| |
| |
| |
XXIX. Hooftstuk.
Van de Minen die in Lapland gevonden werden. Ontdekking van Silver-minen; Loot-aders; Loot-minen. Silver-minen. Marcasita. Werk-huis. De luiheid der Lappen is d'oorsaak dat de Minen niet ontdekt werden. Koper-minen, enz:
d'Ouden hebben onbedagtelijk gezegt, dat 'er enige Metalen in Lapland gevonden wierden, en dat aan d'uiterste einden van Scandinaevien en 't Noorden; alleenig is 'er een die dat niet en schrijft, want Olaus Magnus loochent ten hoogsten, dat 'er tot zijner tijden toe enige Minen van Yzer, Koper, Silver of't diergelijke metalen, in de vergelegene Landen van 't Noorden zijn ontdekt; alhoewel den zeer Heiligen man Job elders zegt, dat het Goud van de zijden van 't Noorden koomt.
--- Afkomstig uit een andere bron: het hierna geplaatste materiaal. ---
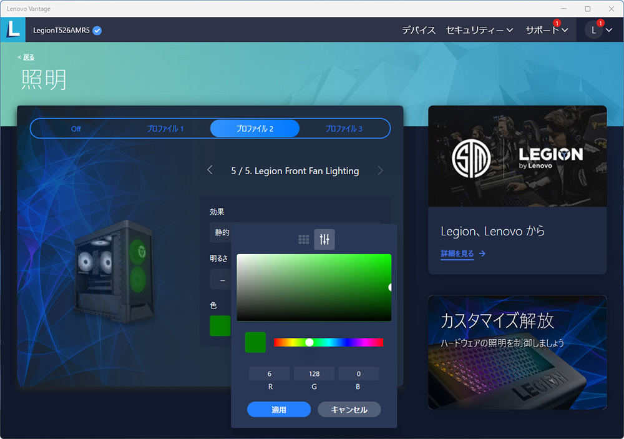Open the 効果 effect dropdown showing 静的
Image resolution: width=624 pixels, height=439 pixels.
[x=221, y=232]
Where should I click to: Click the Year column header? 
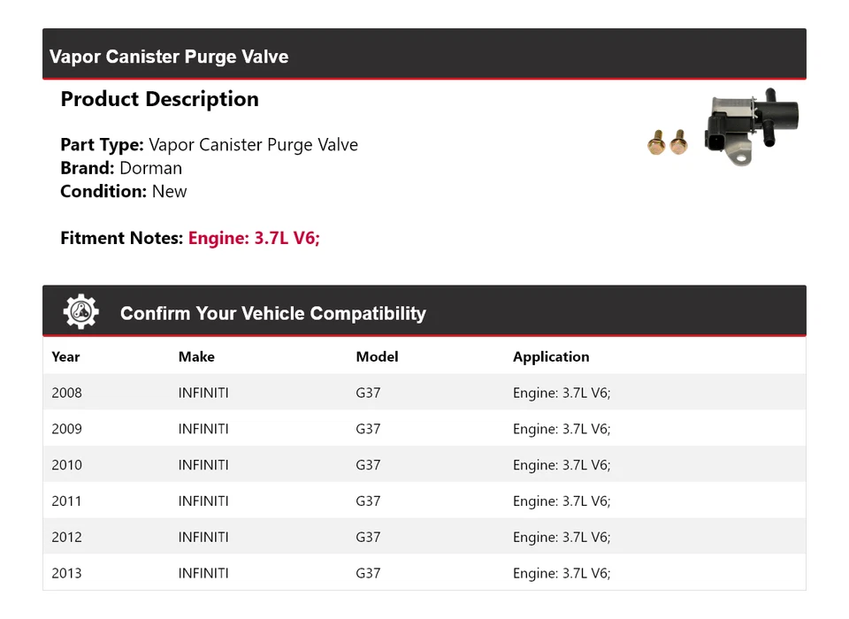tap(65, 357)
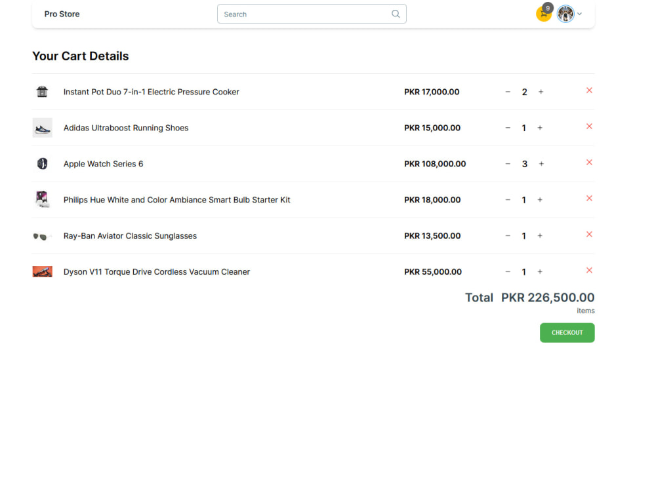This screenshot has height=491, width=656.
Task: Click the Philips Hue bulb thumbnail
Action: click(x=42, y=199)
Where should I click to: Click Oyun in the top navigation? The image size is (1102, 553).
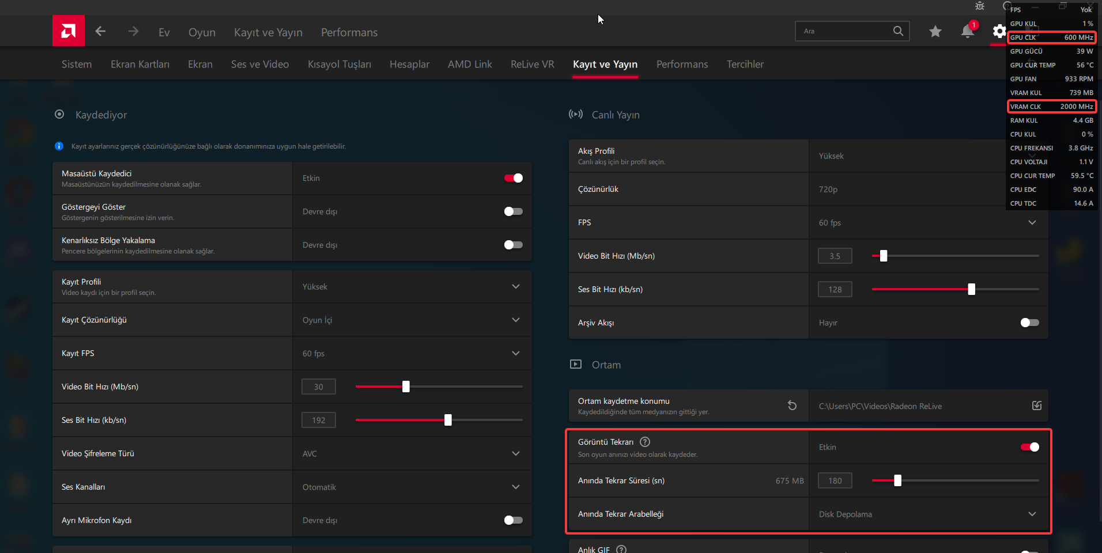[202, 33]
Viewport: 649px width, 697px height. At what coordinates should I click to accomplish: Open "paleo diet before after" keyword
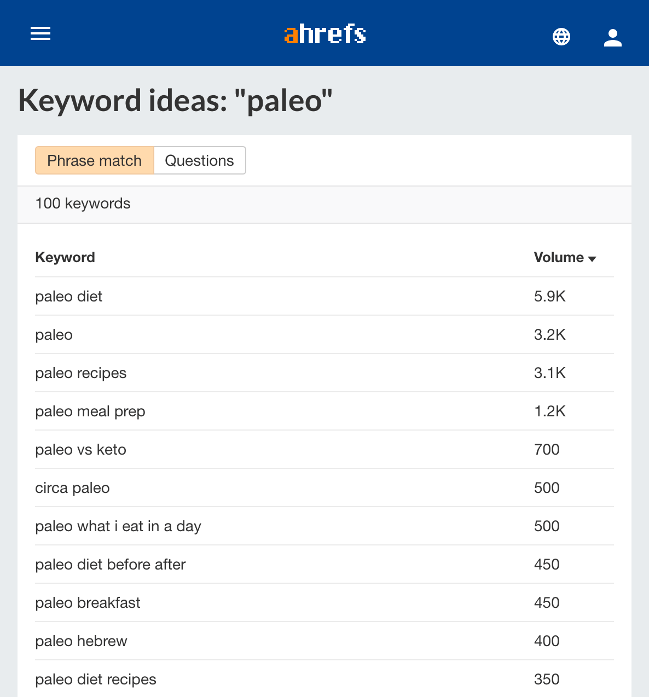click(x=111, y=565)
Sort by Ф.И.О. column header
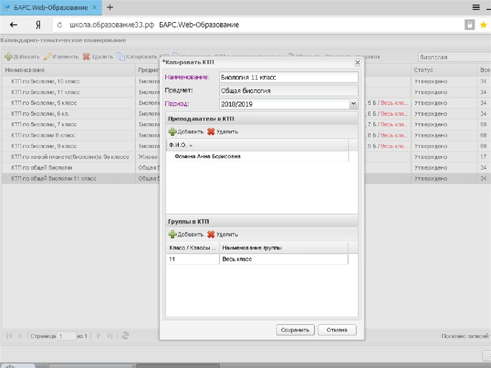The height and width of the screenshot is (368, 491). point(177,145)
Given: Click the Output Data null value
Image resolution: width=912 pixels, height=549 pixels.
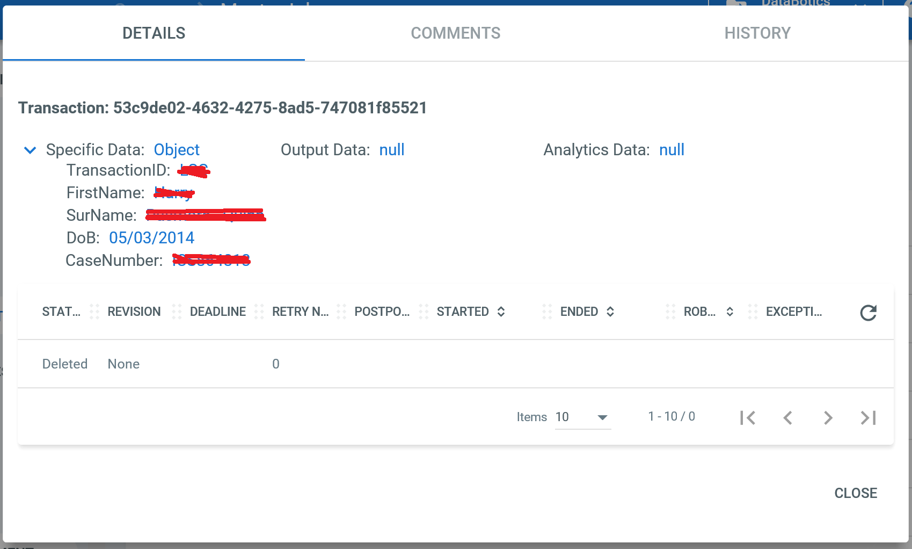Looking at the screenshot, I should click(x=391, y=149).
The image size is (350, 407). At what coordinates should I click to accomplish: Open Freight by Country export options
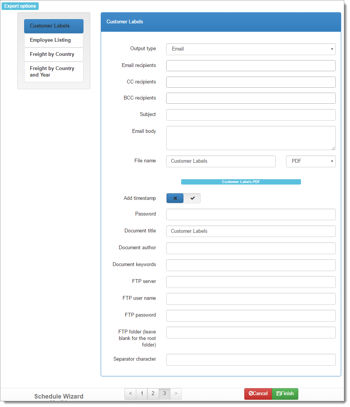[x=54, y=54]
Deze Minen aldaar dan niet gevonden werdende, noodsaakte haar al haar gereedschap met houte Spijkers en teenen aan malkanderen vast te hegten, wantze geen yzere Spijkers of iets diergelijks hebben.
Maar in 't jaar vijf-en-dertig van de vorige eeuw, onder de Regeringe van de Koninginne Christina, heeft men Silver-mine in 't Lapland van Pitha ontdekt, by de Nazafioell niet verre van den oorsprong der Riviere Skoellefftheo, | |
| |
na de hoogten toe van de Bergen Fillices, die Sweden van Noorwegen scheiden. Deze zeer abondante Silver-mine doet genoegzame blijken, dat 'er in alle de vaste Landen noodsakelijk een grote menigte metalen moeten zijn: derhalven moet men zo zeer de voor-zegginge van den vermaarden stof-scheider Paracelsus niet volkomelijk verwerpen, dat men namelijk in de Noordze Landen tusschen de zestigste en zeventigste Graad breete, sulk een Schat-kamer van metalen zou vinden, als men ooit diergelijks in 't Oosten niet ontdekt heeft; deze rekening van d'ontdekking des tijds, neemt hy uit openbaring. Dit is d'eerste Mine, welke ooit in Lapland ontdekt is geworden.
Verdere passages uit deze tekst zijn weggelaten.